The modeling and algorithm contributions seem sound and a reasonable approach.
The scientific results are intriguing, seem reasonable, but are challenging to compare to ground truth.

__ Weaknesses__: My primary issue with the work presented is the lack of comparisons and the limited discussion of related work, so the presented work does not appear in context. Notably, there are already works that attempt to relate groups of observations, and there are many works that attempt to estimate information flow between LFPs (e.g. [1], [2], [3], [4], etc.), and there exist group factor analysis approaches that can account for interactions (e.g., [5]).
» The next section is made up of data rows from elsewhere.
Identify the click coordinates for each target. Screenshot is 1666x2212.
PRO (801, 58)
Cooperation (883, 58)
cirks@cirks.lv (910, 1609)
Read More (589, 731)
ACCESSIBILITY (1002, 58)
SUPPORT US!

To my knowledge, the proposed approach is different than what is in the literature, but needs to be heavily revised to discuss what the differences between the proposed approach and the existing literature are.
It's interesting that the authors do not adjust their model depending on the variable stimuli. This modeling choice should be explained and motivated.
The complete lack of comparisons and an ablation study hinders this manuscript. Are all the assumptions necessary? What do they do to the results if they remove them? Is this model improving what we can conclude compared to existing approaches?
The utility of the scientific analysis is not motivated. What is the hypothesis that this method is answering? What novel information do we glean scientifically? How will the learned information be used?
Details on the anonymous unpublished work should have been included with the supplemental material; as is, it is very difficult to understand the relationship to that work and it is difficult to evaluate the differences.
Update after review: without rereading the revised manuscript it is difficult to tell if they will my criticisms will be really addressed or not (rebuttal simply says that they will do it). While I do view the proposed work as novel, I view the relationships to existing work as closer than claimed.
[1] Adhikari, Avishek, et al. "Cross-correlation of instantaneous amplitudes of field potential oscillations: a straightforward method to estimate the directionality and lag between brain areas." Journal of neuroscience methods 191.2 (2010): 191-200.
[2] Jiang, Haiteng, et al. "Measuring directionality between neuronal oscillations of different frequencies." Neuroimage 118 (2015): 359-367.
[3] Hultman, Rainbo, et al. "Brain-wide electrical spatiotemporal dynamics encode depression vulnerability." Cell 173.1 (2018): 166-180.
[4] Gallagher, Neil, et al. "Cross-spectral factor analysis." Advances in Neural Information Processing Systems. 2017.
[5] Buesing, Lars, et al. "Clustered factor analysis of multineuronal spike data." Advances in Neural Information Processing Systems. 2014.

__ Correctness__: They appear correct.

__ Clarity__: The manuscript is mostly well-written. Revising to improve clarity and the claims would benefit the manuscript; section 2 appears a bit abstract at first, and providing an example of the data here could help make the section grounded and easier to understand. Revising to motivate the scientific question a bit more would improve the manuscript as well.

__ Relation to Prior Work__: No, see "Weaknesses."

__ Reproducibility__: Yes

__ Additional Feedback__: It would benefit the manuscript to discuss how/whether this is extendable to multiple groups.